聞き間違えだと思ったし、単なる気紛れのようなものだとも思ったからだ。





けれど、その気紛れは1年経った今でも続いている。
そしてあの日から見送られることも弁当を一緒に広げることもなくなった。もともとどっちかが合わせなければ時間がかち合うこともなかったから当たり前といえば当たり前だ。
そのまま中学卒業。花が烏野に来ることを知ったのも入学式で他のクラスに花の名前を見つけたからだった。

今では学校で会って朝の挨拶をする程度。最初こそ違和感があったが、それも忙しさにかまけて慣れてしまうと日常に溶ける。

だから久々にその名前を聞いたときなんだか懐かしい気がした。

「そういや今日クラスの子倒れてさー!みんなすげー慌ててたんだけど、過労とか風邪とか確かそんな感じのだったらしくて…」
「なんだよその曖昧なの」

ぐっと日向の背中を押しながらオチのなさそうな話に一応耳を傾けて一応返答しておく。放課後練前のストレッチは基本二人一組でほかに会話に入れる人もいない。だからこれは俺なりの優しさだ。

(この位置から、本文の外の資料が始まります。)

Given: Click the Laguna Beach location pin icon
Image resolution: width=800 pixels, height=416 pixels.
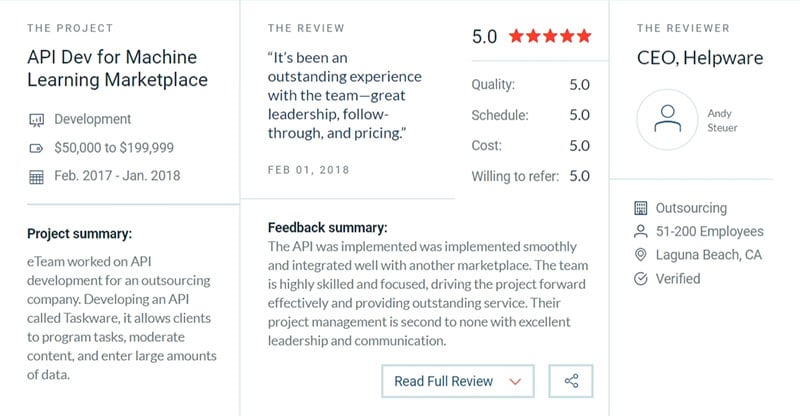Looking at the screenshot, I should [640, 255].
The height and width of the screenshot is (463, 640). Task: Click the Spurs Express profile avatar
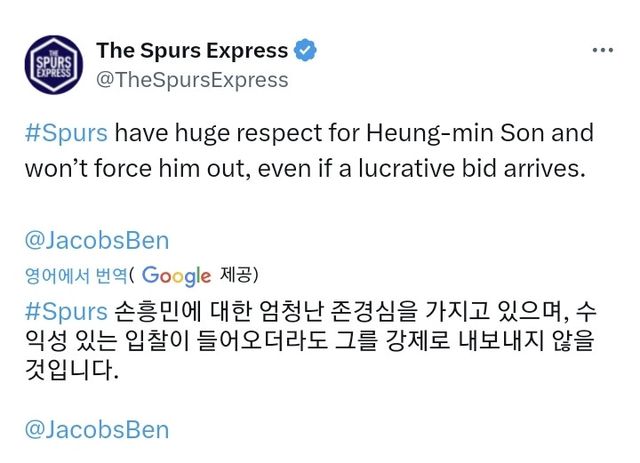[53, 64]
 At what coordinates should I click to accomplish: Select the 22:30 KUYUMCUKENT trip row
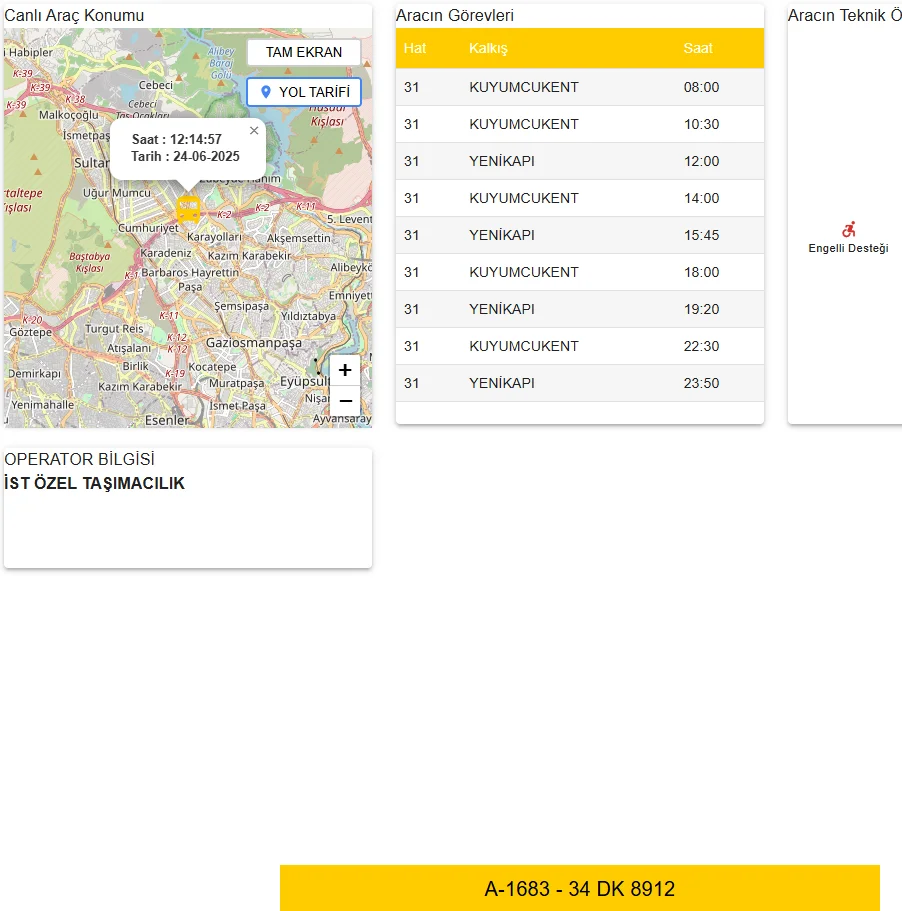click(x=579, y=346)
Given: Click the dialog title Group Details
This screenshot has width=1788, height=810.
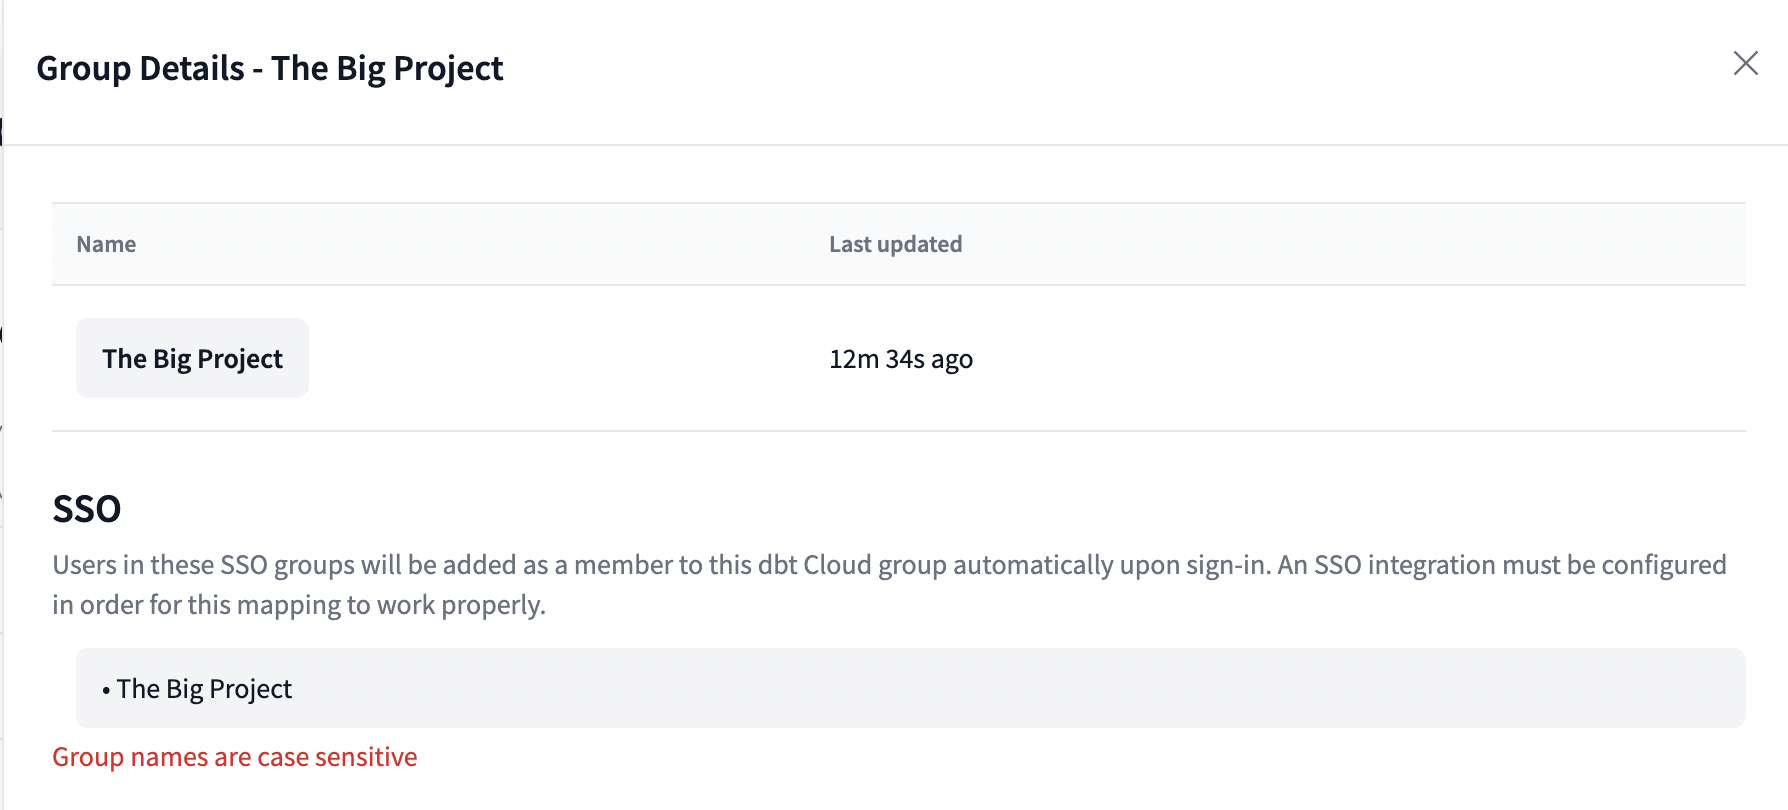Looking at the screenshot, I should coord(270,68).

「だって担任がそう言ってたんだよ!いきなり倒れたからみんな心配しただろうけど、鈴木さんは過労だか風邪だかでー…ってあ、その子鈴木っていうんだけど!」

ぴくりと反応したのが自分でもわかった。

「………影山?」

同時に背中を押す力も弱まったのだろう。日向に呼ばれて我に返る。
アイツ、倒れたのか。

「ちょ、おい影山!押しすぎっつーか上から押せって!前進んでるから!」

日向のオチのなさそうな話は最後どころか途中でかなりのオチをつけてきた。